Dans le film de 1967 de Claude Berri, légèrement autobiographique, l’enfant est juif, se prénomme Claude et, pour qu’il échappe à la Gestapo, on le place dans une famille près de Grenoble, où il fera la connaissance de Pépé très antisémite, interprété par Michel Simon, qui réapprendra la bonté et la douceur grâce à ce petit enfant dont il ignore la judéité. Il s’agit d’une narration un peu semblable dans le film de Ninna Pálmadóttir, non parce que l’homme âgé doit réapprendre la douceur parce qu’il est naturellement bon, mais parce que le film raconte une situation qui n’est pas aisée à vivre, ni à mettre en scène : la rencontre entre deux personnes d’âges différents et qui ne sont liées par aucun lien de parenté.


 


 


 

"Le film est un récit d’apprentissage pour les deux protagonistes : Ari, dont les parents sont séparés et qui doit mûrir très vite ; Gunnar, qui repart à zéro, car il doit réapprendre à vivre après avoir quitté la ferme familiale", déclare la réalisatrice. On peut dire en effet que les deux personnages que tout oppose (l’âge, la situation familiale, le niveau social, etc.) se complètent parfaitement. L’un apprend de l’autre, et vice-versa notamment en matière de musique, du jeu d’échecs, du langage. Cet équilibre aurait pu se poursuivre sans la suspicion des parents lorsque Gunnar, un soir qu’Ari est arrivé tout trempé à cause de la pluie, l’a aidé à se changer pour qu’il ne s’enrhume pas.


 


 


 

Ninna Pálmadóttir qui a travaillé aux USA avec de grands studios et, au Danemark, avec l’équipe de Oblivon et de Game of Thrones, (2) nous livre pourtant ici un film sans effets spéciaux, utilisant la caméra à l’épaule pour éviter la monotonie des plans d’intérieur où il ne se passe presque rien, et la lumière de Dušan Husár. Et, bien sûr, le talent de l’acteur de théâtre, Thröstur Leó Gunnarsson, dans le rôle du vieil homme, et du petit Hermann Samúelsson dans le rôle d’Ari, à qui elle a demandé d’être le plus naturel possible. Et c’est réussi.

Jean-Max Méjean
Jeune Cinéma en ligne directe

1. Le Vieil Homme et l’Enfant de Claude Berri (1967), avec Michel Simon et Alain Cohen (Ours d’argent à la Berlinale 1967).

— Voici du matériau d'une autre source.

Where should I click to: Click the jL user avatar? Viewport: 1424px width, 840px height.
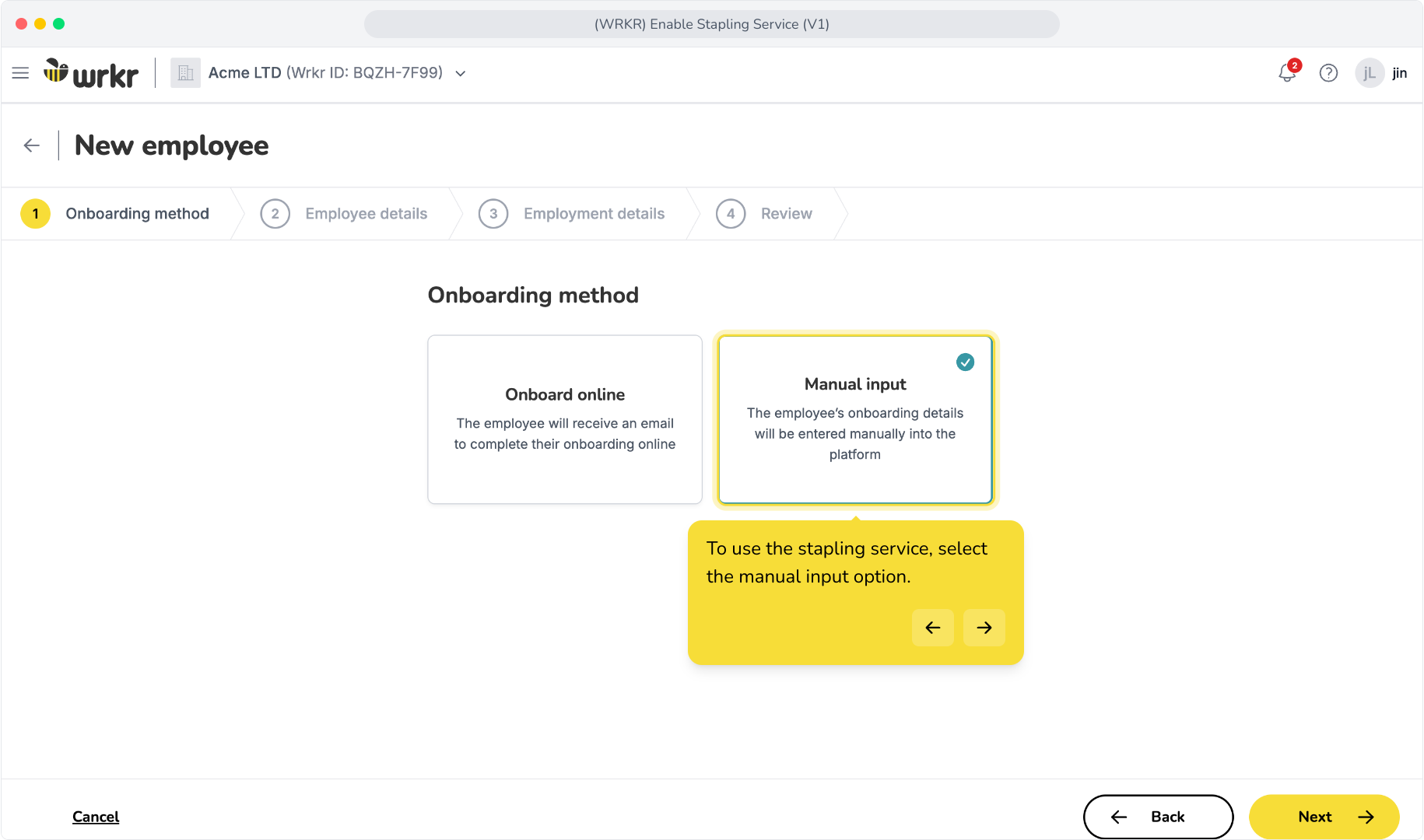pyautogui.click(x=1370, y=73)
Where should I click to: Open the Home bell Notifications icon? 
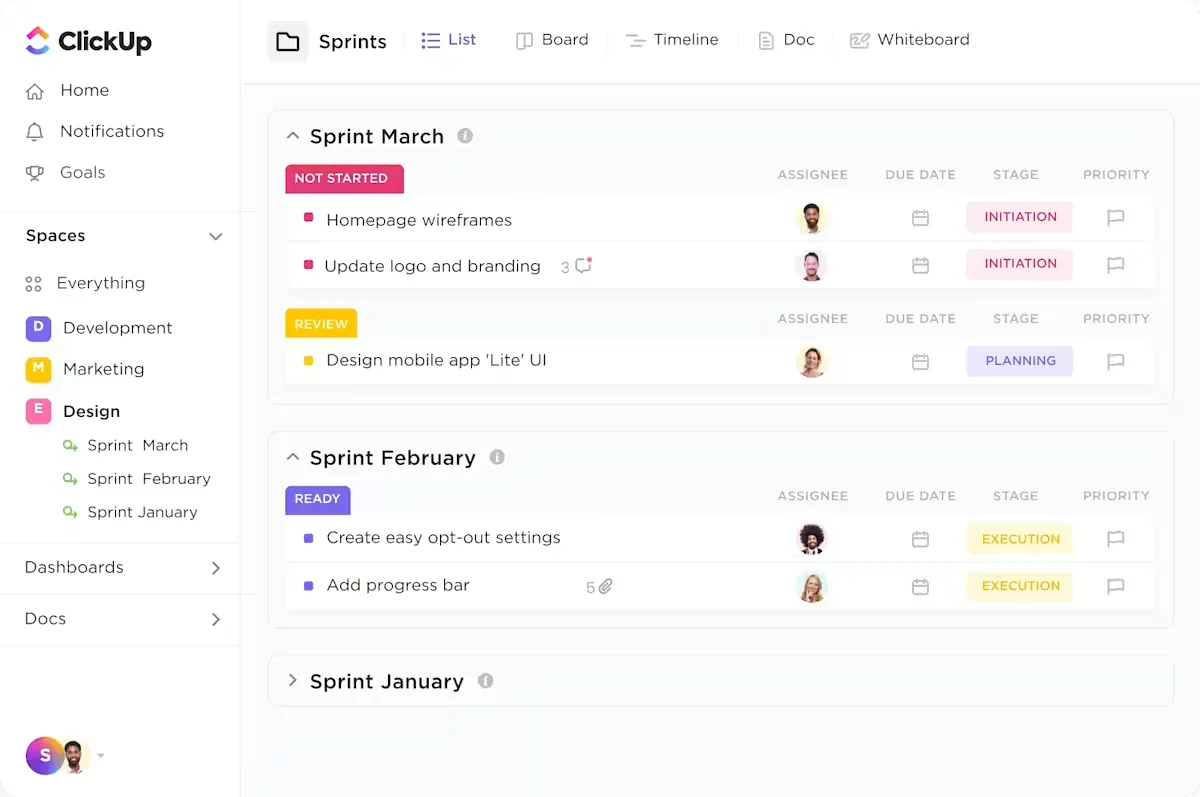click(35, 132)
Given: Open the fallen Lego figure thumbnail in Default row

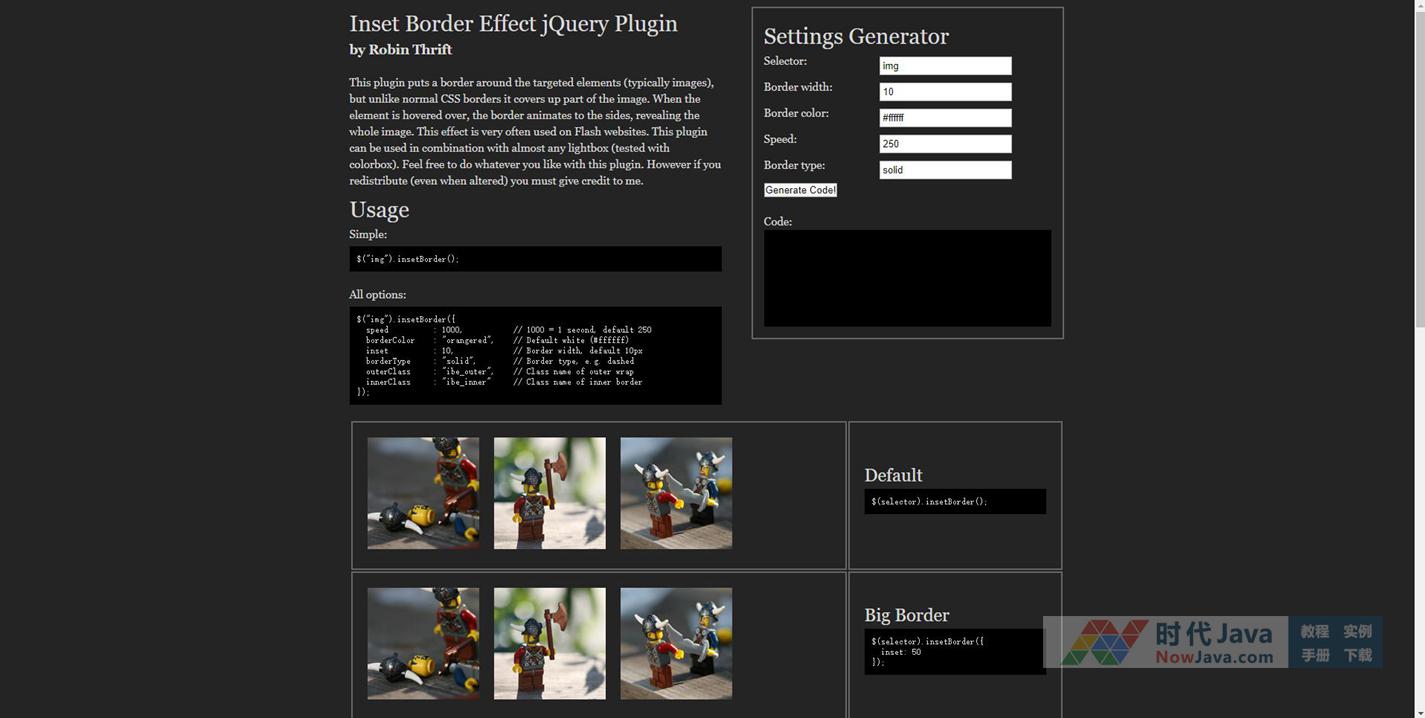Looking at the screenshot, I should [423, 493].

2. Oblivion de Joseph Kosinski (2013) ; Game of Thrones, série télévisée créée David Benioff & Daniel Brett Weiss (2011–2019).


Le Vieil Homme et l’Enfant (Einvera). Réal : Ninna Pálmadóttir ; sc : Rúnar Rúnarsson ; ph : Dusan Husár ; mont : Ivor Sonje ; mu : Petur Thor Benediktsson ; déc : Gus Olafsson ; cost : Arndís Ey Eiríksdóttir. Int : Thröstur Leó Gunnarsson, Hermann Samúelsson, Anna Gunndís Guðmundsdóttir (Islande-Slovaquie-France, 2023, 75 mn).